**** Page excerpt ****

One question that beef producers might be asking regarding stockpiled fescue is; when should stockpiled fescue be utilized? If fescue was last grazed, clipped, or harvested for hay in early August and has been stockpiling since that point, a considerable amount of plant material will have accumulated by the time the growing season ends and plants go dormant. Work done in Ohio suggests that if stockpiling was started in early August with 50 units of nitrogen applied around mid-August, and assuming normal precipitation, it is not unreasonable to accumulate more than a ton and a half of dry matter, in fact, 3500 to 3700 lbs./acre could be available. Even without nitrogen fertilization a ton or slightly more dry matter could have accumulated. Most cattlemen I have talked with regarding stockpiled fescue say they like to wait until after a couple of hard frosts before turning cattle in to the fescue because cattle will graze it better. This brings up a question of when to begin grazing stockpiled fescue.

Much of the tall fescue in our area is infected with an endophyte, a fungus that produces a toxic substance known as ergovaline. The endophyte and ergovaline are responsible for the reduced palatability of fescue during the summer months. The fescue toxicosis associated with ergovaline is responsible for elevated body temperatures, restricted blood flow to extremities and poor animal performance. It has been generally assumed that ergovaline doesn't pose a problem in stockpiled fescue, in part because the ergovaline seems to concentrate in seed heads and stockpiled fescue is vegetative. Yet, the fact that cattle don't really eat stockpiled fescue well until after a couple of hard frosts suggest there are still concentrations of ergovaline present in infected fescue that reduce palatability until after frost.

**** Material provided ****

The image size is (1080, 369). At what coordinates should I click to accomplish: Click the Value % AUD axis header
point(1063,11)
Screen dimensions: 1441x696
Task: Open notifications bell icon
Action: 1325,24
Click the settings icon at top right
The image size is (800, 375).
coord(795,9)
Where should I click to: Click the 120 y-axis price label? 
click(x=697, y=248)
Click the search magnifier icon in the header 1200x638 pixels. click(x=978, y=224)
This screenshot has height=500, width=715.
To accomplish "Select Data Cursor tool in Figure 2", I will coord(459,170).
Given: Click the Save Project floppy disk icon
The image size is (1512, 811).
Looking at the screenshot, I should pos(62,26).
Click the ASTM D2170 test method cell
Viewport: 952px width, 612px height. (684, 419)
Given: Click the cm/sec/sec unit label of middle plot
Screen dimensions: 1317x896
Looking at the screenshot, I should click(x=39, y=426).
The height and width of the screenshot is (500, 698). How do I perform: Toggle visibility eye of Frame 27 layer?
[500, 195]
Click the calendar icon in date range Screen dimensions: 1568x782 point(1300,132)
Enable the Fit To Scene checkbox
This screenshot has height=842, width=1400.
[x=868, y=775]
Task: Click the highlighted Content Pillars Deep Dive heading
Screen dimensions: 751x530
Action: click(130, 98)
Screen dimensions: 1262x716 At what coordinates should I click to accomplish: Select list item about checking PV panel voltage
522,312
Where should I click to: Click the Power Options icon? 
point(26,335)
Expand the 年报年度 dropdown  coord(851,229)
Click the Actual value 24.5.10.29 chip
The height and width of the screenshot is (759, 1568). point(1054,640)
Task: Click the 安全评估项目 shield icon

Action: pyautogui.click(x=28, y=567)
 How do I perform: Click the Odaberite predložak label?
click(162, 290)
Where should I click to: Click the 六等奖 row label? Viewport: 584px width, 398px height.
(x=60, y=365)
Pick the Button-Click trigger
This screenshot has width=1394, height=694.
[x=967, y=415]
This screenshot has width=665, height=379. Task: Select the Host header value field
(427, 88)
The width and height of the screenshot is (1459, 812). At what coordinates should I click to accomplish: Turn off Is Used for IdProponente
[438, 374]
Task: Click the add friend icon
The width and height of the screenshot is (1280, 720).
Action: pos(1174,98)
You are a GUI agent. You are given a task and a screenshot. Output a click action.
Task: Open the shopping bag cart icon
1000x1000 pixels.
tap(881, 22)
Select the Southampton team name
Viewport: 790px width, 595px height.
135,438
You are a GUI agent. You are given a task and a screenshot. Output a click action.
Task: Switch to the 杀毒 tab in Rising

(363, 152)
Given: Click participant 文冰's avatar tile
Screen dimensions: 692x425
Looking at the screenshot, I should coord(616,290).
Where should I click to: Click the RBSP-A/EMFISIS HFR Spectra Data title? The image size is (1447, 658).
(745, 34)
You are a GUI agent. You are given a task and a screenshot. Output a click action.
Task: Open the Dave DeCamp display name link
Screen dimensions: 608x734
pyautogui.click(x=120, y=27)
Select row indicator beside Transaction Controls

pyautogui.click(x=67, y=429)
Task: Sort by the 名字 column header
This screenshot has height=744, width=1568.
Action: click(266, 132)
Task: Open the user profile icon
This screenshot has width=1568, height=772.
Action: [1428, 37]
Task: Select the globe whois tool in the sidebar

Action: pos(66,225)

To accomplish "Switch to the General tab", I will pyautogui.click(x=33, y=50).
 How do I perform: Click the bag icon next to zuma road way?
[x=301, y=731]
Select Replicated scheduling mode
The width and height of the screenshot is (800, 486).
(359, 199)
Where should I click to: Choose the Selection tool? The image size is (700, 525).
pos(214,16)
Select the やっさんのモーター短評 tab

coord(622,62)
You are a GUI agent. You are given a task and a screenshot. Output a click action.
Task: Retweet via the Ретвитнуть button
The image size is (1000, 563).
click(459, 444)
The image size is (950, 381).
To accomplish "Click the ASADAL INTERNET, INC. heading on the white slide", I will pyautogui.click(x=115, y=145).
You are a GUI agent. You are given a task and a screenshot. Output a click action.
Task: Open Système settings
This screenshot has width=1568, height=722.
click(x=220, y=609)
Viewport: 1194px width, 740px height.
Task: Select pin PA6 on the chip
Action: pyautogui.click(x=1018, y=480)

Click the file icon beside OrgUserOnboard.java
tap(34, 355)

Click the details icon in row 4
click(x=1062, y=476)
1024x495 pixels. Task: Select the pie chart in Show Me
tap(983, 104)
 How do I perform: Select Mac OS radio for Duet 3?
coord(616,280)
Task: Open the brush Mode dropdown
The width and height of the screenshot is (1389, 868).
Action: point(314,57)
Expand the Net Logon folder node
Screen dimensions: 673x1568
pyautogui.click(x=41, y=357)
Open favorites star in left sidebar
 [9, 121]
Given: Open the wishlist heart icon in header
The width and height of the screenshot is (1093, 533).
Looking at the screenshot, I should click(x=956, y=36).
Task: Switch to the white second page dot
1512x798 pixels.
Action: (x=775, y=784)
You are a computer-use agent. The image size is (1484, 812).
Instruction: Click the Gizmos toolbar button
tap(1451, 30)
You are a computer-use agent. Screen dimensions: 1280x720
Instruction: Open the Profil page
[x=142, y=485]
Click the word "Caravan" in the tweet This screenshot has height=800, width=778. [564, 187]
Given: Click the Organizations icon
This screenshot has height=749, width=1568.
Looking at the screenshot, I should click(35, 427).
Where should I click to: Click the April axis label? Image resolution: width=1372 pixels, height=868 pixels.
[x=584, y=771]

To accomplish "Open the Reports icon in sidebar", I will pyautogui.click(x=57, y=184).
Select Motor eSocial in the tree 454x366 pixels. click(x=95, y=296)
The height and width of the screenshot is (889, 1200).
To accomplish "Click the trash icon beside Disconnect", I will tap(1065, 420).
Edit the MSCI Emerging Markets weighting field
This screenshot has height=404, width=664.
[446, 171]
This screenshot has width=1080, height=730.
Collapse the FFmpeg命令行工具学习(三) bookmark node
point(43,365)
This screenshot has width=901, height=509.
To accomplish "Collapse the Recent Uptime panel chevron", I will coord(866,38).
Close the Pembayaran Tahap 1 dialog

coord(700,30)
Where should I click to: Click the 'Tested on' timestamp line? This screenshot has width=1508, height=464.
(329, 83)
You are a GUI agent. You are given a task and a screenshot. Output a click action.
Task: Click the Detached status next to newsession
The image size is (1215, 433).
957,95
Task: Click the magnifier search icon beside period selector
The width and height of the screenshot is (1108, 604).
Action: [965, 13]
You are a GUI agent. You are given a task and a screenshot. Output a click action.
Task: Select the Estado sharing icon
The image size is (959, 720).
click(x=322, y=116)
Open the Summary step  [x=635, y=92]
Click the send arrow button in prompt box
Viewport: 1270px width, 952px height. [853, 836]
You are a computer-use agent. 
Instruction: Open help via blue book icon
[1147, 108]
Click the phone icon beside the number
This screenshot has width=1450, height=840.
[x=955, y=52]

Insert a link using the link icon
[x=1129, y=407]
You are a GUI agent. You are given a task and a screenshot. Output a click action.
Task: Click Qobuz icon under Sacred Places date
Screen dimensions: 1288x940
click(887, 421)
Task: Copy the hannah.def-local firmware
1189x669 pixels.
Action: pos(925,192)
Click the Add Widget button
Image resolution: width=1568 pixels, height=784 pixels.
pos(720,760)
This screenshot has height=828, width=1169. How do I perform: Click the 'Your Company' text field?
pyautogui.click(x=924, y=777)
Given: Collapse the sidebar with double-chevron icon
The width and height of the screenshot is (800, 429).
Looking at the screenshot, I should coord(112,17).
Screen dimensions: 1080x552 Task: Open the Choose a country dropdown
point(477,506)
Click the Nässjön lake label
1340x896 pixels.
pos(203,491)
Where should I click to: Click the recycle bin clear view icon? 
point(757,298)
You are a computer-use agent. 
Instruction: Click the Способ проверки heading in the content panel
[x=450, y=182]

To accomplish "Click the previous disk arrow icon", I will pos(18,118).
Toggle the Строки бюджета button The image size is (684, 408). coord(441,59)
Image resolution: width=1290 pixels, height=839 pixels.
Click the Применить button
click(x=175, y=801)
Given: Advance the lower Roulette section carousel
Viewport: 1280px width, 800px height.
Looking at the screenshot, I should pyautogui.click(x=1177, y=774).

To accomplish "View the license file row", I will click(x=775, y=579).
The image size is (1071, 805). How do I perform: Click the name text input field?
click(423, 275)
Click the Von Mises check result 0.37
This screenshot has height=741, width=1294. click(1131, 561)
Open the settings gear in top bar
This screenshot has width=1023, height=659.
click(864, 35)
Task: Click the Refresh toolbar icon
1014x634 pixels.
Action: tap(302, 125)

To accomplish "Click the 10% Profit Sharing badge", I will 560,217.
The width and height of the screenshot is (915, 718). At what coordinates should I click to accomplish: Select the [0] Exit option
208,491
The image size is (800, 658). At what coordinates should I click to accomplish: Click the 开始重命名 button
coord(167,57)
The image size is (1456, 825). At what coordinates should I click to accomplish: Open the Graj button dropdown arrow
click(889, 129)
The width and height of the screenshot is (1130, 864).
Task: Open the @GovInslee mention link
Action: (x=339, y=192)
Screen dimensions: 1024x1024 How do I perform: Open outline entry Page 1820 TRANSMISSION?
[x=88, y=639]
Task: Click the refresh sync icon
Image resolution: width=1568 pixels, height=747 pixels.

****

* Required work:
(a) Answer these questions from the fescue passage:
(i) How many units of nitrogen, applied around mid-August, does the Ohio work mention?
(ii) What toxic substance does the endophyte produce?
(iii) Where does that substance seem to concentrate?
(b) List every effect that the fescue passage attributes to the fescue toxicosis associated with ergovaline.
(c) Summarize the fescue passage in two sentences.
These records were taken from a separate source.

* Answers to the tasks:
(a)
(i) 50 units
(ii) Ergovaline
(iii) In seed heads

(b)
Elevated body temperatures
Restricted blood flow to extremities
Poor animal performance

(c) Fescue that has been stockpiling since early August can accumulate a ton or more of dry matter per acre, and Ohio work suggests 3500 to 3700 lbs./acre with 50 units of nitrogen and normal precipitation. Many cattlemen wait until after a couple of hard frosts to turn cattle in, which suggests that ergovaline, a toxic substance produced by an endophyte infecting much of the tall fescue in the area, still reduces palatability until frost.